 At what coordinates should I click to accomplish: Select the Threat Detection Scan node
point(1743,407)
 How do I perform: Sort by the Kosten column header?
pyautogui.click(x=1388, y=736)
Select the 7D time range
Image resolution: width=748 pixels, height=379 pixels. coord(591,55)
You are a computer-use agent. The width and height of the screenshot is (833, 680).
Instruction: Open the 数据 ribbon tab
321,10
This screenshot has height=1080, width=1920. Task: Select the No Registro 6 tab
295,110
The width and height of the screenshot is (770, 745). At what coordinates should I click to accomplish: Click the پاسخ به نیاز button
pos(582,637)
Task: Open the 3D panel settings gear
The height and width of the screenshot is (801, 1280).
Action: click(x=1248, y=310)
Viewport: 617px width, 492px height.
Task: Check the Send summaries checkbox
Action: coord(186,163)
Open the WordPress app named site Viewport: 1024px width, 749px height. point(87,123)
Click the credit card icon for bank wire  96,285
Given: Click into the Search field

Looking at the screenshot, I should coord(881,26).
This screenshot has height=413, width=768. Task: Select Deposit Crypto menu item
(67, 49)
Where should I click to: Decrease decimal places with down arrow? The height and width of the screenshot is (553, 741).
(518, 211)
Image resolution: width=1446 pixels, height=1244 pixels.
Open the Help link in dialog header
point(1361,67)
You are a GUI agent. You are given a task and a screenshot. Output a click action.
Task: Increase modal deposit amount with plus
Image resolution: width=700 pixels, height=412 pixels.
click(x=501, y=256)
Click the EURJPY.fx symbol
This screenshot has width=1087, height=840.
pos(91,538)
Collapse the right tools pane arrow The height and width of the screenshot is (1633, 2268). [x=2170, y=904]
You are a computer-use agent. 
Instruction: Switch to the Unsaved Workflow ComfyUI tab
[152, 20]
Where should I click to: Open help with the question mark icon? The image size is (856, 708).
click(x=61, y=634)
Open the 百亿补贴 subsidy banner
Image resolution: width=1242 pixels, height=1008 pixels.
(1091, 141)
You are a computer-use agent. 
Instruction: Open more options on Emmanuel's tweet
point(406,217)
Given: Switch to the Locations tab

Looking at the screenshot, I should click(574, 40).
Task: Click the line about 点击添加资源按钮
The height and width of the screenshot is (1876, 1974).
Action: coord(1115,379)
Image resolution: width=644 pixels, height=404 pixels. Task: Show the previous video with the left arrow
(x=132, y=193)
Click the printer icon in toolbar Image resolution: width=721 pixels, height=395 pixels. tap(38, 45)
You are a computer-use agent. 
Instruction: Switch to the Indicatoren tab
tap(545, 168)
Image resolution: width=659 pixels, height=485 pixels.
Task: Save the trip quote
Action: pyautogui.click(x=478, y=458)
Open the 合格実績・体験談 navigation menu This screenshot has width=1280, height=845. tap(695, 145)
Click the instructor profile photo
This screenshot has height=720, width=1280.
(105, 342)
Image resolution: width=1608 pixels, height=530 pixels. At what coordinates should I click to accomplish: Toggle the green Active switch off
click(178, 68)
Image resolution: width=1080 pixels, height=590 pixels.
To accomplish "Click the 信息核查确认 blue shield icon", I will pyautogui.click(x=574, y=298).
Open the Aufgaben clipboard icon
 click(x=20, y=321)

::::

Trascrivi senza modifiche le righe dei record: comincia da quella che contiene "Task: Click the line about 点击添加资源按钮" e fermati dopo quella che contiene "Click the printer".

Task: Click the line about 点击添加资源按钮
The height and width of the screenshot is (1876, 1974).
Action: coord(1115,379)
Image resolution: width=644 pixels, height=404 pixels. Task: Show the previous video with the left arrow
(x=132, y=193)
Click the printer icon in toolbar Image resolution: width=721 pixels, height=395 pixels. tap(38, 45)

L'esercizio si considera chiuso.